Zakliczyn is a town in Tarnów County, Lesser Poland Voivodeship, Poland, with a population of 1,541 (2010). Zakliczyn lies on the right bank of the Dunajec river, surrounded by wooded hills 300 to 500 m above sea level. Zakliczyn has a town hall, located in a spacious market square, one of the largest in the province, at 100 × 170 m. The town was originally called Opatkowice. Its name was changed in 1558, in honour of the village of Zakliczyn, Myślenice County, which was ancient seat of the Jordan family.

== History ==

The history of Zakliczyn dates back to 1105, when a settlement called Dunaiz was mentioned in a document by the papal legate Gilles de Paris, according to which, the settlement was said to have belonged to the Benedictine abbey of Tyniec since 1086. In 1215, the village of Opatkowice was mentioned in a document issued by the Bishop of Kraków, Wincenty Kadłubek. At that time, Opatkowice was administratively under the jurisdiction of a starosta in Czchów. By 1326 the village already had a parish church. In the 14th century, Opatkowice developed thanks to its location on the Dunajec river along the merchant route from Tarnów via Stary Sącz to the Kingdom of Hungary. Weekly fairs at Opatkowice attracted merchants from other towns in the area, such as Bobowa, Ciężkowice, Tuchów, and Wojnicz. In ca. 1340, the church at Opatkowice had 465 parishioners. The village still belonged to Tyniec abbey.

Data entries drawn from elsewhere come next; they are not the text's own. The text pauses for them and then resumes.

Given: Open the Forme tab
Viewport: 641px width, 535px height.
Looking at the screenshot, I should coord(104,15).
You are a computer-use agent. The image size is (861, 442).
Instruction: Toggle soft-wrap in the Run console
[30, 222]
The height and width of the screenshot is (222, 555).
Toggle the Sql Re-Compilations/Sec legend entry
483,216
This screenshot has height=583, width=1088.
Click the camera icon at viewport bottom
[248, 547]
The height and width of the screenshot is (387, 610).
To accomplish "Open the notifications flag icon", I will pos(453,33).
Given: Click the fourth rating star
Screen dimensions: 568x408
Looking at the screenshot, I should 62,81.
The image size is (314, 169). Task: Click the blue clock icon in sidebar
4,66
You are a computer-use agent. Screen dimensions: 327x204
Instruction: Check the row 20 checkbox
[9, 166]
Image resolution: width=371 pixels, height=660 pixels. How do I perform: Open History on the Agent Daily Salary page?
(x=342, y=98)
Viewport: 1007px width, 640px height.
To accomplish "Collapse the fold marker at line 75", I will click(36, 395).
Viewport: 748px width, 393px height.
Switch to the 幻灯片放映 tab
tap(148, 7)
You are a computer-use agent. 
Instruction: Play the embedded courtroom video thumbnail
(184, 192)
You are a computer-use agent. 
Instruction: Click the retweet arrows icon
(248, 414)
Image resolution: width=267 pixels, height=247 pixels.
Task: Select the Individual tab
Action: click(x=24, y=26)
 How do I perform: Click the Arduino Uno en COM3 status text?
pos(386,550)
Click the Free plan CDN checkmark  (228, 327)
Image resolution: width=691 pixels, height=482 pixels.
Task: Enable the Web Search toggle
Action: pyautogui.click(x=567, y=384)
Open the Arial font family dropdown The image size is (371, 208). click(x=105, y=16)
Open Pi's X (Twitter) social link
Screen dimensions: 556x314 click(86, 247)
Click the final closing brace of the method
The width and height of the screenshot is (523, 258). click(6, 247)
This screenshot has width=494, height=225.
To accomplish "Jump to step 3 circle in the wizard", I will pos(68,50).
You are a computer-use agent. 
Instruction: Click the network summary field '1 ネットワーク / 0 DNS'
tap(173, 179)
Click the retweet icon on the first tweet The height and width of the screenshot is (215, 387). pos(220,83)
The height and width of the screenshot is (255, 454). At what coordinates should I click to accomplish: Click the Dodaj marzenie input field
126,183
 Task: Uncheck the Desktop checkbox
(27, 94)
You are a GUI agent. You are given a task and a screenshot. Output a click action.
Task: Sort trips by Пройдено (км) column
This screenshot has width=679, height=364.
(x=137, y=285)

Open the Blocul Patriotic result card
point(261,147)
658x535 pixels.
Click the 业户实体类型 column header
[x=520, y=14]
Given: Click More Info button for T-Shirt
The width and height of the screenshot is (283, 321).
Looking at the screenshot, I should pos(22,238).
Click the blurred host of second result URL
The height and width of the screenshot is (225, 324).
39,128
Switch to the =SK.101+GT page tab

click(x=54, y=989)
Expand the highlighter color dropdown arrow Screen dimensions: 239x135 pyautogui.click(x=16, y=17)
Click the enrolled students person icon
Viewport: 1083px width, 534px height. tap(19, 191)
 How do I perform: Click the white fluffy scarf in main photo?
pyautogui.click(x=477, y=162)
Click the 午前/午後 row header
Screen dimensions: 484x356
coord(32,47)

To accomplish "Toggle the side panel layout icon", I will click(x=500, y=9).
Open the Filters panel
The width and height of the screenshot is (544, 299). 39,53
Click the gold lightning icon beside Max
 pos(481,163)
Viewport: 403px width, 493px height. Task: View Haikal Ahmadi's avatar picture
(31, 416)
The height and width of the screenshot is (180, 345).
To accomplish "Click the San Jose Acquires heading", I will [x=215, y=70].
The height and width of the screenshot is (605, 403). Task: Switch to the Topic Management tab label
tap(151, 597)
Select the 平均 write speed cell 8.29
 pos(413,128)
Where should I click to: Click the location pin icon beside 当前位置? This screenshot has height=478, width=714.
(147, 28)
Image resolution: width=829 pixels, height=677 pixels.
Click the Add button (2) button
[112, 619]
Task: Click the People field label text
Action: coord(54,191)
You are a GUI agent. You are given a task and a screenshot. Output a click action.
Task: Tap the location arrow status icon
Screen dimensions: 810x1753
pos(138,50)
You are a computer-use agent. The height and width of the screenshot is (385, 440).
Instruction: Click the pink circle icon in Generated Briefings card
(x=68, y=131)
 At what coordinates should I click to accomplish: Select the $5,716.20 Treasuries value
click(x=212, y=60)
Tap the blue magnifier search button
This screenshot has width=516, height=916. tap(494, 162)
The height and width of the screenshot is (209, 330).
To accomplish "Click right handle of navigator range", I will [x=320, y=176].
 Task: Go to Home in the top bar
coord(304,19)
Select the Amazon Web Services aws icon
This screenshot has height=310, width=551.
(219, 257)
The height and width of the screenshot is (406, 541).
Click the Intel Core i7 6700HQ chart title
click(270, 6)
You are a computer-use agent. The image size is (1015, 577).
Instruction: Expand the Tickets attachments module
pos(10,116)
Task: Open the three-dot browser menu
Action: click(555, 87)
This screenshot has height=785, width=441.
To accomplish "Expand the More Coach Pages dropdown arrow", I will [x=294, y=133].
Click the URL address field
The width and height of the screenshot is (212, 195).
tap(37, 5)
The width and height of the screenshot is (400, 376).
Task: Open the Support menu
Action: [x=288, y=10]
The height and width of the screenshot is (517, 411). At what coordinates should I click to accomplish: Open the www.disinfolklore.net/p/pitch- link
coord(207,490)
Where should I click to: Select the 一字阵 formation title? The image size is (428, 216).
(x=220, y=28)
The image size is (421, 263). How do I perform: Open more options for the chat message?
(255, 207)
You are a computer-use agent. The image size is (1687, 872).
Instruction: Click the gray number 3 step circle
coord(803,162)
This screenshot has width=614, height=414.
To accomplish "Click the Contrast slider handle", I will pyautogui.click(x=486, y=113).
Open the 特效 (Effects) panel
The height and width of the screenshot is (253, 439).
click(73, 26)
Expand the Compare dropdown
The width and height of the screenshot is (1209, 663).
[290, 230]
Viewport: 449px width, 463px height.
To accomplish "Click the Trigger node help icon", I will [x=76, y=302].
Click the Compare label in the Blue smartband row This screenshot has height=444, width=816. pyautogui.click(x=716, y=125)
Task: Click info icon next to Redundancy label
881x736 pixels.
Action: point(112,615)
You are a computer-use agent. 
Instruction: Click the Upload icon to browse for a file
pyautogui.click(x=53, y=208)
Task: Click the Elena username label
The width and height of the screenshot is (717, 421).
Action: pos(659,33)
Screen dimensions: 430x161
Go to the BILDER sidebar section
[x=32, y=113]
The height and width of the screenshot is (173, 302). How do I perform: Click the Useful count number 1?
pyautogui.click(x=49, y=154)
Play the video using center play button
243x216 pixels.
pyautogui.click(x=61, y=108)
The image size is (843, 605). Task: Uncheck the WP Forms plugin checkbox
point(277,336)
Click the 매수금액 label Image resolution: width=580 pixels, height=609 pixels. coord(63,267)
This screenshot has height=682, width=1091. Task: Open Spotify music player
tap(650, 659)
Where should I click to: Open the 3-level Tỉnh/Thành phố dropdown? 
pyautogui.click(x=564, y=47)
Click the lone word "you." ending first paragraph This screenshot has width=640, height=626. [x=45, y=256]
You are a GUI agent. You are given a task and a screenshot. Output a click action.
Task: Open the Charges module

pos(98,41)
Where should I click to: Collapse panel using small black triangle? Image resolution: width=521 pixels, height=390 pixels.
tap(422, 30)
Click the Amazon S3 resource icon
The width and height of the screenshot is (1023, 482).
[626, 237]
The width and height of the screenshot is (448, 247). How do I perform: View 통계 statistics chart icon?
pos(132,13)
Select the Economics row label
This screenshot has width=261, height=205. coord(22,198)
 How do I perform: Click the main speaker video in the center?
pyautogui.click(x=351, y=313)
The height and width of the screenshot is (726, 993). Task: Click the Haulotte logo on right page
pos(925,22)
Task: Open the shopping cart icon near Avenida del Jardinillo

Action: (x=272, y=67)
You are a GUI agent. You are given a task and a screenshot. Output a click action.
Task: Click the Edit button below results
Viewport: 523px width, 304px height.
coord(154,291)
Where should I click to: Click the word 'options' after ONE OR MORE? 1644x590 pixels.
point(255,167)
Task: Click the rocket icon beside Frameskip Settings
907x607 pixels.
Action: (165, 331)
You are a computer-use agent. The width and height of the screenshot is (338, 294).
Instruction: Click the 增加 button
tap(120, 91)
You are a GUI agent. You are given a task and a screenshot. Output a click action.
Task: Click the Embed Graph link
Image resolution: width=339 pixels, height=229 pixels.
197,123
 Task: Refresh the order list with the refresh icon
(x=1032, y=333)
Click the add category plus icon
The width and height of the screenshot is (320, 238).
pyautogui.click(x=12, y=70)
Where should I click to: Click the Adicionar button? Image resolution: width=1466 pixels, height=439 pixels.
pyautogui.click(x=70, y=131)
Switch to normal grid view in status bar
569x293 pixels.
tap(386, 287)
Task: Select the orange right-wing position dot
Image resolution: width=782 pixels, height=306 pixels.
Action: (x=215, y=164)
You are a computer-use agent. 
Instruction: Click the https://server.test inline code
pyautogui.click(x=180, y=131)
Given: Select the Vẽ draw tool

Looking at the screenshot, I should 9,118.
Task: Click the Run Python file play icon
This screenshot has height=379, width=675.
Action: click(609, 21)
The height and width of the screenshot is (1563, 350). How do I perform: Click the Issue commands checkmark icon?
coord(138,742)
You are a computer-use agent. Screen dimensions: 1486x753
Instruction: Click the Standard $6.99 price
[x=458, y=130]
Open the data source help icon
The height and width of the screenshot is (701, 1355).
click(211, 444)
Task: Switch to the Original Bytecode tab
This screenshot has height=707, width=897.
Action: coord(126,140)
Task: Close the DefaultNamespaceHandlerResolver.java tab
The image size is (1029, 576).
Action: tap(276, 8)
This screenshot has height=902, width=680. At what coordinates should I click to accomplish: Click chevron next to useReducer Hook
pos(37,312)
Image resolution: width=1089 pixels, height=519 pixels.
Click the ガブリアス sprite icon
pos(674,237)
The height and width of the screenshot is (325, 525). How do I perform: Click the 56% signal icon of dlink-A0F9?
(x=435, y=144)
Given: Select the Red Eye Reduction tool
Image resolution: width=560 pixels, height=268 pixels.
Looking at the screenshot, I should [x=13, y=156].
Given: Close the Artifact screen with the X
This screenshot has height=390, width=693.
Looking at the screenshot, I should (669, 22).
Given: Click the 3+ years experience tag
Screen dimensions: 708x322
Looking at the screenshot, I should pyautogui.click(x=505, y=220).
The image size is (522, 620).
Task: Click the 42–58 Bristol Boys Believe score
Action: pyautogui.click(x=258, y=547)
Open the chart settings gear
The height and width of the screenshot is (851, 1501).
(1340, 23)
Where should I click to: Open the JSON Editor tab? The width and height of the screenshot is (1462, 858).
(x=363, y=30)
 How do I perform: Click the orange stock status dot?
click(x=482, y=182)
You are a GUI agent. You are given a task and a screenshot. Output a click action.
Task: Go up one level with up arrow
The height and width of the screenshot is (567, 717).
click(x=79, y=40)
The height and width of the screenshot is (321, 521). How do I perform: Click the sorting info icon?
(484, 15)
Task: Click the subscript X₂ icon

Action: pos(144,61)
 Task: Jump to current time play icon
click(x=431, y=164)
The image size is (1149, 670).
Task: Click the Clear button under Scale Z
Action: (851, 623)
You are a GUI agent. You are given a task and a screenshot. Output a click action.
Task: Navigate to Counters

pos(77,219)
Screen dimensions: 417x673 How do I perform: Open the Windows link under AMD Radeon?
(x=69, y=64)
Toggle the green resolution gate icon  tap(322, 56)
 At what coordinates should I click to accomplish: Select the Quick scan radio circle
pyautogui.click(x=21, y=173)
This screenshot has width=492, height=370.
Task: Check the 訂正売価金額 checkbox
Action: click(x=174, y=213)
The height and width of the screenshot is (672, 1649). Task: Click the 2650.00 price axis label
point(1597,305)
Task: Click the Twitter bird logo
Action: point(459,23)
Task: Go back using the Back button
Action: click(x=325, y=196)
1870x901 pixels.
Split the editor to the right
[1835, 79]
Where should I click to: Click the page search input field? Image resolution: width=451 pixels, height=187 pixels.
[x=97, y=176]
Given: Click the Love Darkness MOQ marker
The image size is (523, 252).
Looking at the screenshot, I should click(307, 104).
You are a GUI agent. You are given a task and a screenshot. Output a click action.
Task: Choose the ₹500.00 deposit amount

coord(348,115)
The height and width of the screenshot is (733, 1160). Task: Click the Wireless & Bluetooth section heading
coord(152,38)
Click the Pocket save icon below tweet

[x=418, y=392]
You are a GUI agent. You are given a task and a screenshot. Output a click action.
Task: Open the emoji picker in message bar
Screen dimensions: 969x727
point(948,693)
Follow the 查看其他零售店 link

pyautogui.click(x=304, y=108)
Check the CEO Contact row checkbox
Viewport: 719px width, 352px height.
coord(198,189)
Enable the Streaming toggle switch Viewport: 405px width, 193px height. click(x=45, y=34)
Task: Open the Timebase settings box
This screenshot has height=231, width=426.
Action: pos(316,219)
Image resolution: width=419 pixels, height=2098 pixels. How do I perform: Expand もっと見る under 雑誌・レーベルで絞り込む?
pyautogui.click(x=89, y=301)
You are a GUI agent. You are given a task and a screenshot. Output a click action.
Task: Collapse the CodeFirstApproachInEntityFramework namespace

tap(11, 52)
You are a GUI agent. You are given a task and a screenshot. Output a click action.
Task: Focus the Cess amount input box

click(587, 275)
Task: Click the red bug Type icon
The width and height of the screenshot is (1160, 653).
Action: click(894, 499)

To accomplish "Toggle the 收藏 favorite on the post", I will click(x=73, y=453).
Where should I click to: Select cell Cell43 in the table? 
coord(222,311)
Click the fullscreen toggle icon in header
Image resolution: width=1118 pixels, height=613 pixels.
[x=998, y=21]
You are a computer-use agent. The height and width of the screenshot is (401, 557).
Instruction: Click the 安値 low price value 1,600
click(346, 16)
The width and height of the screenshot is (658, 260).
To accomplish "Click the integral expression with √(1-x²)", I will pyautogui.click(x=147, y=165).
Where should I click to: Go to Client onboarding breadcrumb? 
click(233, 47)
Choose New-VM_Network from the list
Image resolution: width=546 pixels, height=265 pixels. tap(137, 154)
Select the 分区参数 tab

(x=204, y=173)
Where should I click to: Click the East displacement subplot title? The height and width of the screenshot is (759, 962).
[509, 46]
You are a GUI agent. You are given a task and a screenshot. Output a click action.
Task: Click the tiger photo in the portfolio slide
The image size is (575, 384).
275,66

Early in 1557, local nobleman, Spytek Wawrzyniec Jordan Trąby coat of arms, owner of Melsztyn castle purchased Opatkowice from the monks of Tyniec abbey. On July 17, 1557 in Vilnius, King Sigismund II Augustus granted Jordan the right to establish a town in Opatkowice with Magdeburg rights at the foot of Melsztyn Castle. In 1558, the village name was changed to "Zakliczyn". By 1581, Zakliczyn was the 10th biggest town in the Kraków Voivodeship, and its cobblers were famous all over Lesser Poland. Zakliczyn prospered in the late 16th and early 17th century (see Polish Golden Age). Together with Melsztyn, the town later belonged to the Zborowski, Sobek and Tarło families in succession. In 1639, the wooden parish church burned down, and Zygmunt Tarło funded a new stone church (1641–50). In early 1615, Zakliczyn again was damaged by fire. In 1652-53 many local residents died in The Plague. On January 5, 1656, during the Swedish invasion of Poland, Zakliczyn was ransacked and burnt down by the Swedes. Despite several royal privileges, tax exemptions and additional fairs, the town never recovered from the destruction. By 1712, it only had 27 artisans. In 1683, King Jan III Sobieski rested here on his way back to Warsaw after the Battle of Vienna.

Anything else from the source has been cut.